Professional ratings
Aggregate scores
| Source | Rating |
| Metacritic | 69/100 |
Review scores
| Source | Rating |
| AllMusic | Star Half star |
| HipHopDX | Star |
| Los Angeles Times | Star Half star |
| PopMatters | 9/10 |
| RapReviews | 9/10 |
| Rolling Stone | Star |
| Stylus Magazine | B+ |
| USA Today | Star |
| Vibe | Star Half star |

==Commercial performance==
The Day After debuted and peaked at number two on US Billboard 200, selling 129,000 units in its first week of release. It became Twista's second album to reach the top of the Top R&B/Hip-Hop Albums chart. On December 9, 2005, The Day After was certified Gold by the Recording Industry Association of America (RIAA).
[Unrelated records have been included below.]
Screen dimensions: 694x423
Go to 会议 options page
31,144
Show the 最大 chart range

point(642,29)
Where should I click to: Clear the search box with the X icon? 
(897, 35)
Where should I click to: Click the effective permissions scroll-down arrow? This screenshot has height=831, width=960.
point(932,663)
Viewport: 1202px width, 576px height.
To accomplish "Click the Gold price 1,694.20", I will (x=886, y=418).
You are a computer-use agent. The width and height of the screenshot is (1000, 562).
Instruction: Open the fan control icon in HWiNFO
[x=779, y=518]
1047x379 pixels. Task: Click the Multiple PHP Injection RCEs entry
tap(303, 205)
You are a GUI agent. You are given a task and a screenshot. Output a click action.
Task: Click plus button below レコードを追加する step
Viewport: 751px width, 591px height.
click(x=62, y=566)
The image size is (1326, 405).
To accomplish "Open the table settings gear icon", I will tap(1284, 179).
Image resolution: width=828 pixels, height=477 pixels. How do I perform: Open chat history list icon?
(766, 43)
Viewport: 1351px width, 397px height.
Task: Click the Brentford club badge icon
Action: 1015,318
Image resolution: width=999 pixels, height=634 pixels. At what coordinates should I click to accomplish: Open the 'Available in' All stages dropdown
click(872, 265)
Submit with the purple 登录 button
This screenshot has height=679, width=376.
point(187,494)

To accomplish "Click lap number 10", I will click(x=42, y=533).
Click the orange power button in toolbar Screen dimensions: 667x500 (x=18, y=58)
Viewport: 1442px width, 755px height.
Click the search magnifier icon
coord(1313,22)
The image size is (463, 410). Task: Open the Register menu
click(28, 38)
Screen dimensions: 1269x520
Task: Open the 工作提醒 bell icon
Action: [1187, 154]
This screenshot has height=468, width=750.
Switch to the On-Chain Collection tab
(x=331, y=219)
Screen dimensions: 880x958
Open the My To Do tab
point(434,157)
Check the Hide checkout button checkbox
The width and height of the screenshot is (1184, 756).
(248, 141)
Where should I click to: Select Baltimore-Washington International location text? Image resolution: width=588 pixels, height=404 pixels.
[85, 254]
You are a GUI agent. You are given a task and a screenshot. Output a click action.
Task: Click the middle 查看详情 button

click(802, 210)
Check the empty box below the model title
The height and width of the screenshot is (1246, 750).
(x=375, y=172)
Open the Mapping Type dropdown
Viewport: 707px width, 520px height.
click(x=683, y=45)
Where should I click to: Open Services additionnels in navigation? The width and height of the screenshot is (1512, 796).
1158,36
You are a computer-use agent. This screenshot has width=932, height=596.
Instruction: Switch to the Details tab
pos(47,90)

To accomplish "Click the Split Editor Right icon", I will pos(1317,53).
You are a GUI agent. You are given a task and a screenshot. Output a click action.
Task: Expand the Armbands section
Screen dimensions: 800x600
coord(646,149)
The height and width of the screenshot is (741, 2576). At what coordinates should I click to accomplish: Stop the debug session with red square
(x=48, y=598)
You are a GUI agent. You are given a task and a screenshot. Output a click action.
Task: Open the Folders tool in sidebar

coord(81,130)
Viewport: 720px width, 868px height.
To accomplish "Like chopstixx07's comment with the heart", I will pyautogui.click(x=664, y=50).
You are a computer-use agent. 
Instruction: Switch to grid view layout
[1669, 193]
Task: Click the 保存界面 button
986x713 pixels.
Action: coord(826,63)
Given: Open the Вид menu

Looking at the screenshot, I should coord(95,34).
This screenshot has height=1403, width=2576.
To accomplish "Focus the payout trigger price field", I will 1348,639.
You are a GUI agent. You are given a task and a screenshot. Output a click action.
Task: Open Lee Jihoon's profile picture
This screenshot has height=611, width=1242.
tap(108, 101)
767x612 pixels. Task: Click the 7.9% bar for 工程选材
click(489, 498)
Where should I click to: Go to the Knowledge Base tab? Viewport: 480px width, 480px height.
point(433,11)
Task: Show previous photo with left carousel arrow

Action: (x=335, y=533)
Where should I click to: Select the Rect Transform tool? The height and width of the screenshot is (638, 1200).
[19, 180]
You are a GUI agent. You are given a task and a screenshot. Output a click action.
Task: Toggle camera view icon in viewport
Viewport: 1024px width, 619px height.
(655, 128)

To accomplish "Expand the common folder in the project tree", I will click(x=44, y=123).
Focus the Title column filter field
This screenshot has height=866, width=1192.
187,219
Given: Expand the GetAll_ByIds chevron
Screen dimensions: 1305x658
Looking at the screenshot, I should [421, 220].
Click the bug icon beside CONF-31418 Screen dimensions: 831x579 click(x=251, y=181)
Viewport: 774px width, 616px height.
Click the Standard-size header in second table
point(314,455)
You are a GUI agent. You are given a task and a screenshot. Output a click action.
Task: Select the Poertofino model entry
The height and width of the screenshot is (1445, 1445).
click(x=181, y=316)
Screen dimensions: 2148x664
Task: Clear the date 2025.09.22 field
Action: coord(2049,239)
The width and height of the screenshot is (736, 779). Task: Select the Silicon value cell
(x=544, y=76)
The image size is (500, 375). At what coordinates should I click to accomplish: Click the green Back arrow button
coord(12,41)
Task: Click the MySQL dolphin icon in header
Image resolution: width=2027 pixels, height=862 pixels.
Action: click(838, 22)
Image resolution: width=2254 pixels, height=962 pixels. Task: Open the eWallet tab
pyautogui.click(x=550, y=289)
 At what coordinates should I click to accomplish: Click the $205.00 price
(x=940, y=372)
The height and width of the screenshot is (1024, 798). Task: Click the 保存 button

By June 2006, the album had sold 495,000 units in the United States, according to Nielsen Soundscan.

==Track listing==

Sample credits
- "Girl Tonite" contains excerpts from "Tonight" as written by Ready for the World.
- "Do Wrong" contains samples from the composition "Love & Happiness" by Al Green.
- "Had to Call" contains samples from the composition "Love Is Alive" by Midnight Star.
- "I'm a Winner" contains samples from the composition "One Me" by R. Kelly.

The Day After track listing
| No. | Title | Writer(s) | Producer(s) | Length |
|---|---|---|---|---|
| 1. | "The Day After" (featuring Syleena Johnson) | Carl Mitchell; Frederick Taylor; | Toxic | 2:49 |
| 2. | "Check That Hoe" | Mitchell; Taylor; | Toxic | 3:30 |
| 3. | "Chocolate Fe's and Redbones" (featuring Johnny P) | Mitchell; Taylor; | Toxic | 3:54 |
| 4. | "Get It How You Live" | Mitchell; Scott Storch; | Scott Storch | 4:01 |
| 5. | "Lavish" (featuring Pharrell) | Mitchell; Pharrell Williams; | The Neptunes | 3:42 |
| 6. | "Girl Tonite" (featuring Trey Songz) | Mitchell; Richard Jones; Derrick Baker; James Scheffer; Melvin Riley Jr.; Gordon Strozier; | Jim Jonsin; Bigg D; | 3:42 |
| 7. | "Do Wrong" (featuring Lil' Kim) | Mitchell; Taylor; Al Green; Mabon Hodges; | Toxic | 4:00 |
| 8. | "Heartbeat" | Mitchell; Taylor; | Toxic | 2:59 |
| 9. | "Holding Down the Game" | Mitchell; Michael Moore; | Cuzo | 4:24 |
| 10. | "When I Get You Home (A.I.O.U)" (featuring Jamie Foxx and Pharrell) | Mitchell; Williams; | The Neptunes | 4:15 |
| 11. | "So Lonely" (with Mariah Carey) | Mitchell; Mariah Carey; Rodney Jerkins; Adonis Shropshire; Makeba Riddick; LaShawn Daniels; | Darkchild | 3:51 |
| 12. | "Had to Call" (featuring Snoop Dogg and Sleepy Eyed Jones) | Mitchell; Calvin Broadus; R. Jones; William Simmons; | MAD | 3:47 |
| 13. | "Out Here" (featuring Juvenile and Speedknot Mobstaz) | Mitchell; Moore; Terius Gray; Jabari Bristow; Calvin Thomas; | Cuzo | 4:03 |
| 14. | "I'm a Winner" | Mitchell; Moore; | Cuzo | 4:20 |
| 15. | "Hit the Floor" (featuring Pitbull) | Mitchell; Michael Crooms; Armando Christian Pérez; | Mr. Collipark | 3:38 |

International edition bonus tracks
| No. | Title | Producer(s) | Length |
|---|---|---|---|
| 16. | "Hell No (Leave Home)" (featuring Monica) | Bryan-Michael Cox | 4:45 |
| 17. | "Hit It Til the Mornin" (featuring R. Kelly and Do or Die) | R. Kelly | 4:18 |

==Charts==

===Weekly charts===

Weekly chart performance for The Day After
| Chart (2005) | Peak position |
|---|---|
| New Zealand Albums (RMNZ) | 32 |
| UK Albums (Official Charts) | 100 |
| US Billboard 200 | 2 |
| US Top R&B/Hip-Hop Albums (Billboard) | 1 |

===Year-end charts===

Year-end chart performance for The Day After
| Chart (2005) | Position |
|---|---|
| US Top R&B/Hip-Hop Albums (Billboard) | 72 |

==Certifications==

Sales and certifications for The Day After
| Region | Certification | Certified units/sales |
| United States (RIAA) | Gold | 500,000^{^} |
^{^} Shipments figures based on certification alone.